RECORDED DATA

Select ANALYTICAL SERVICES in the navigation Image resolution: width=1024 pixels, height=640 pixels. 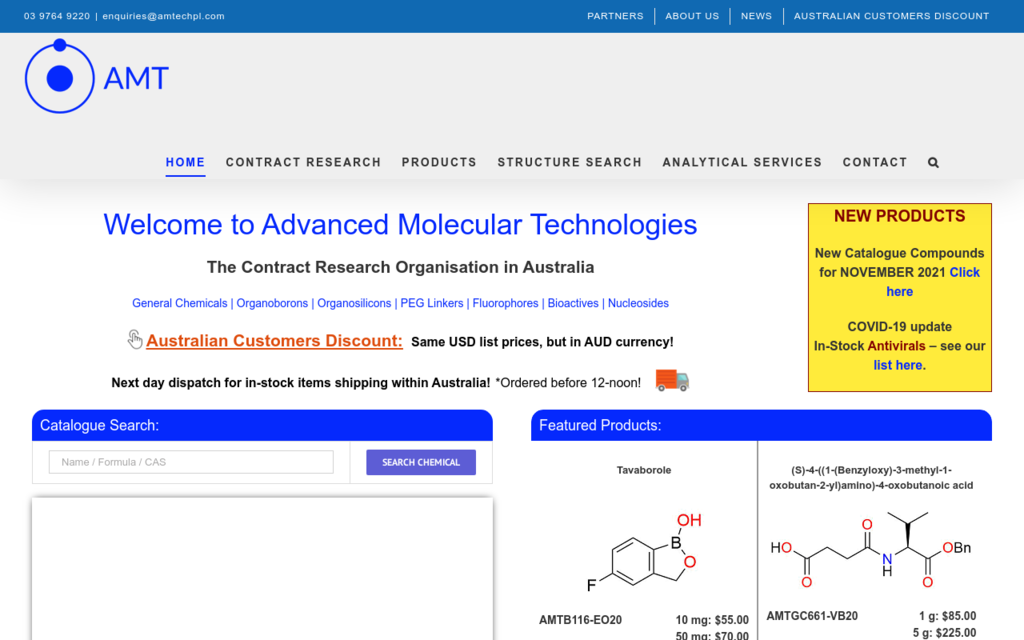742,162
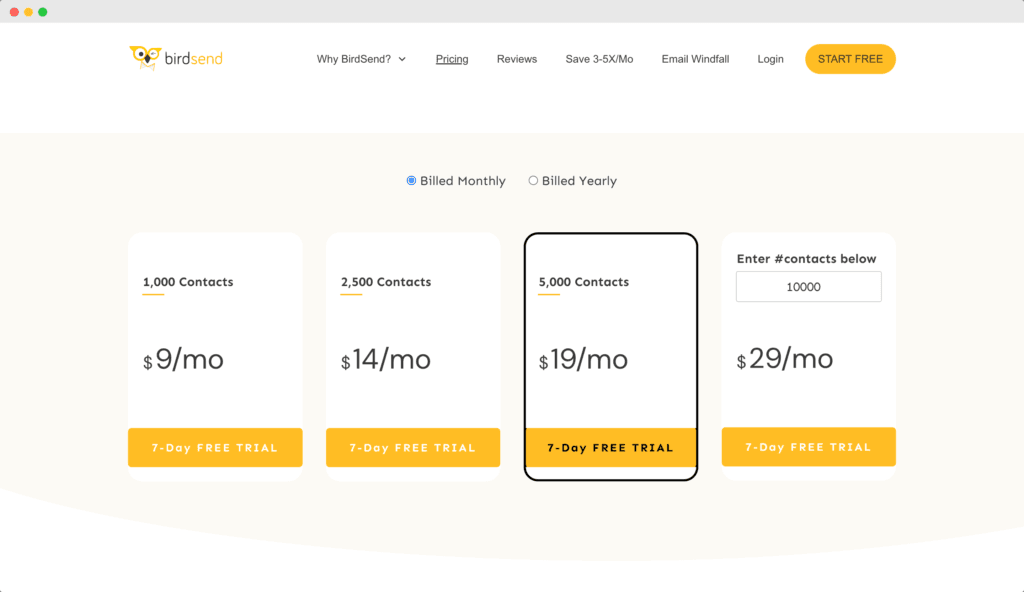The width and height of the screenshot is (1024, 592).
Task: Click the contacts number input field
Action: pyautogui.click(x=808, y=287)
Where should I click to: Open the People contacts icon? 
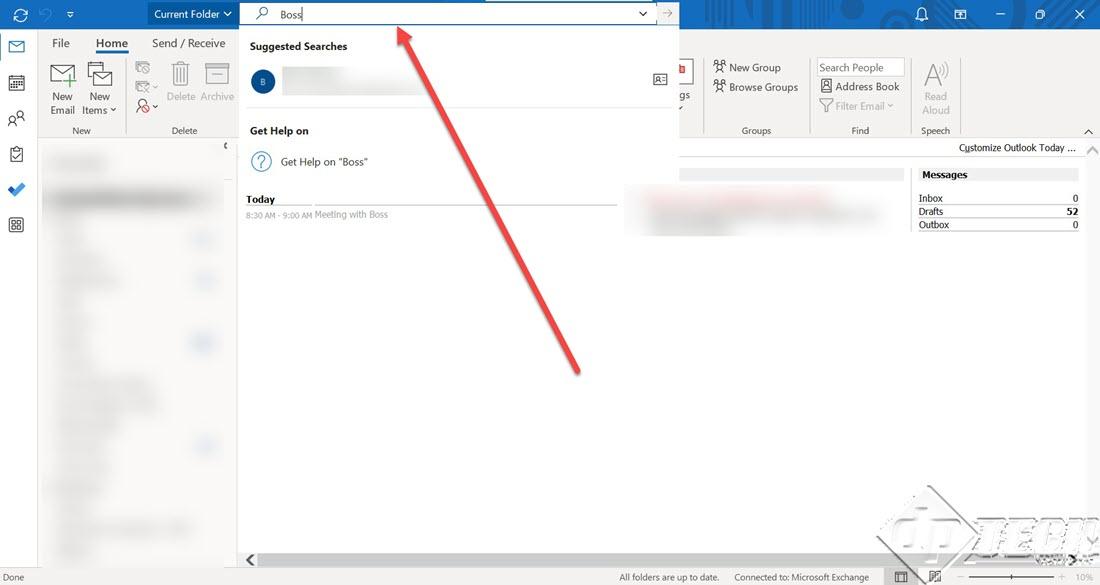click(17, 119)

---

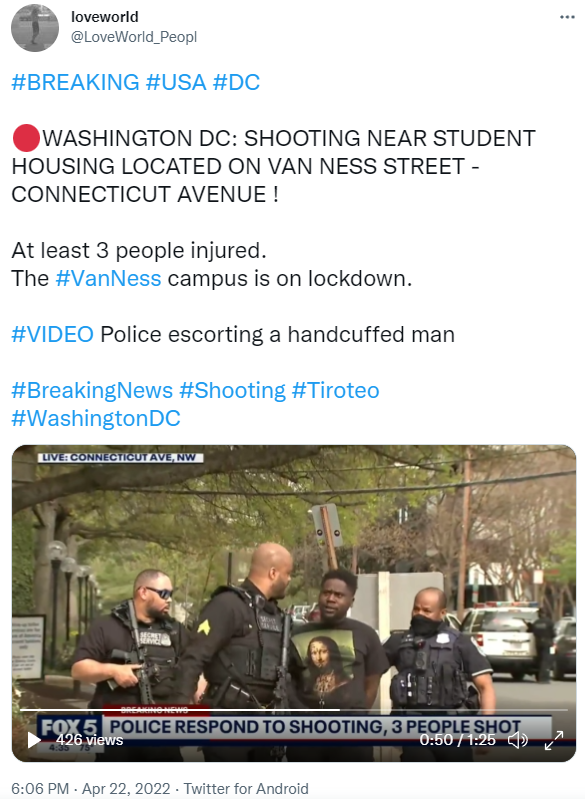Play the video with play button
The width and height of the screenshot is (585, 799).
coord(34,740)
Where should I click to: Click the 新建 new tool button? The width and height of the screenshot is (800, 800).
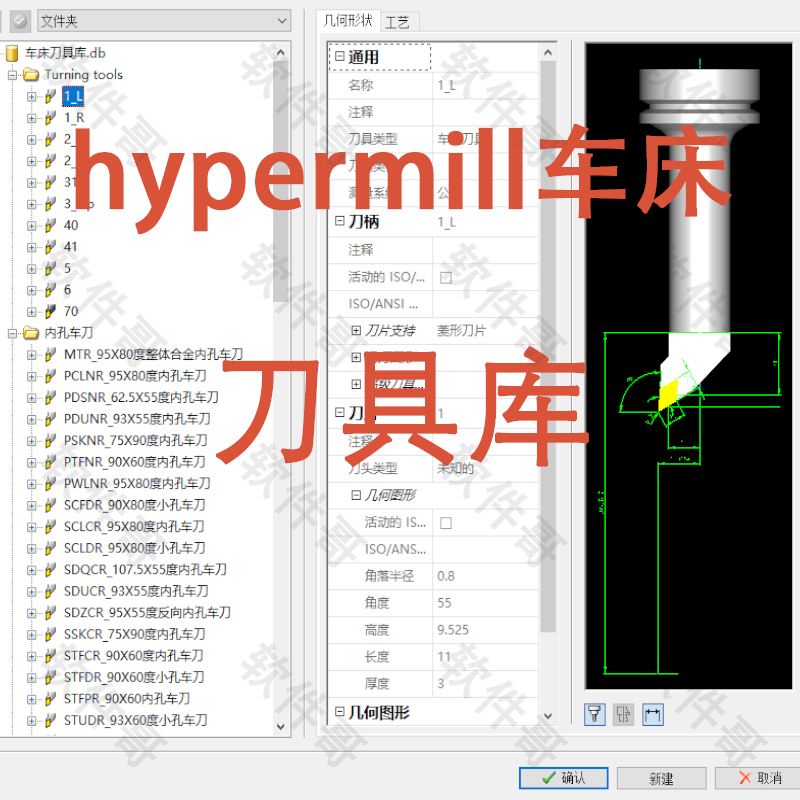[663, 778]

==

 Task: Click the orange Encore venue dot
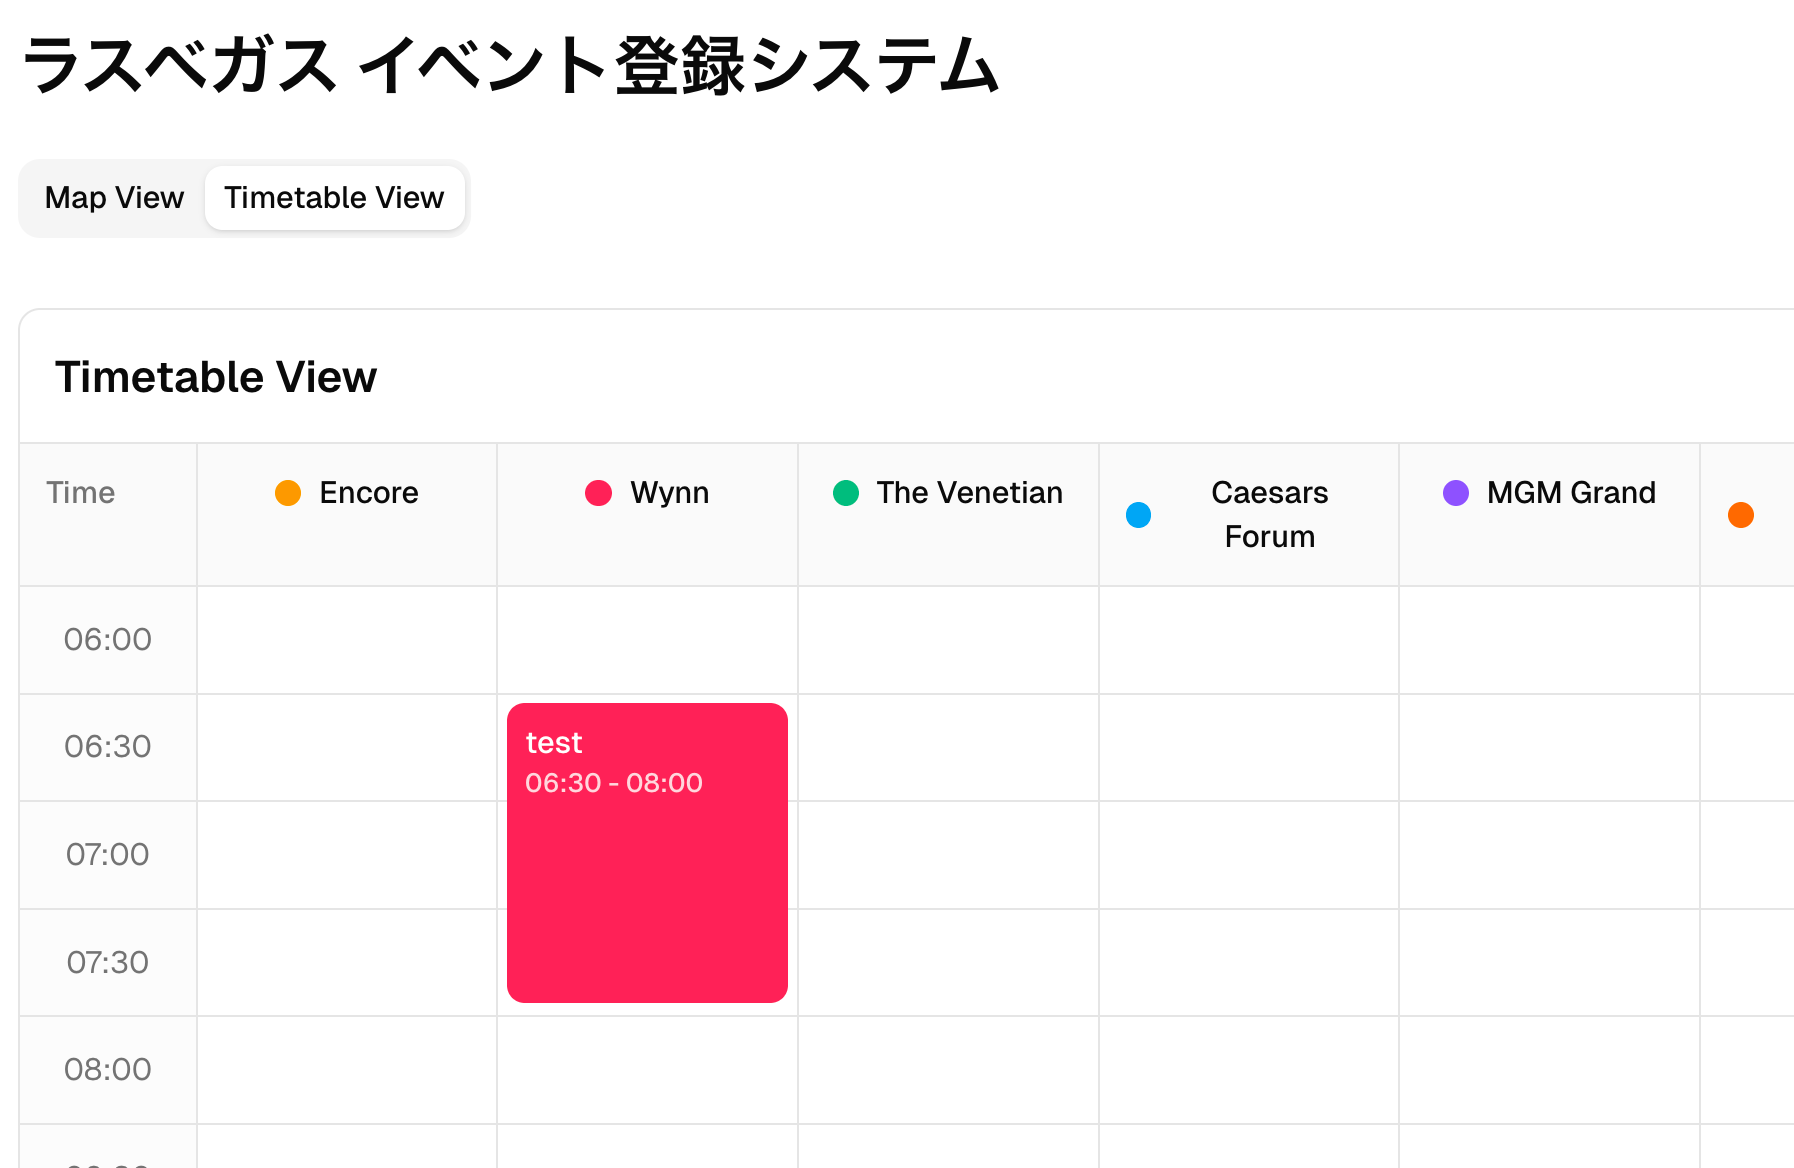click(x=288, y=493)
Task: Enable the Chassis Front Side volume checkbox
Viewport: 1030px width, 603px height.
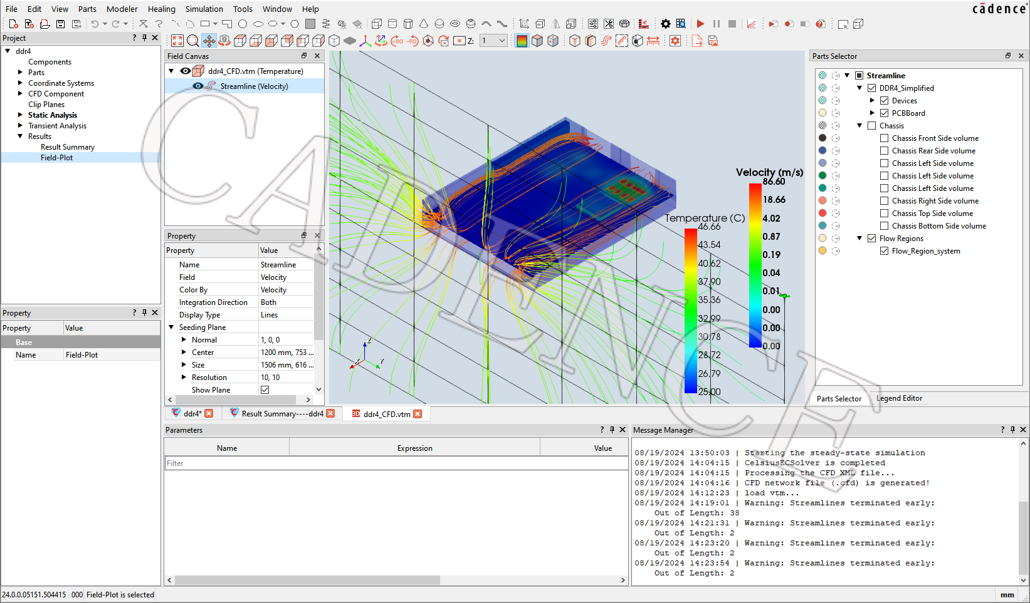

PROBLEM TO WORK ON
Everything above from the line that has "Task: Click the orange Encore venue dot" down to the line that has "Viewport: 1030px width, 603px height." should be output exactly, with both of those lines included. Leave the pictures behind.

EXPECTED ANSWER
 Task: Click the orange Encore venue dot
click(x=288, y=493)
Task: Enable the Chassis Front Side volume checkbox
Viewport: 1030px width, 603px height.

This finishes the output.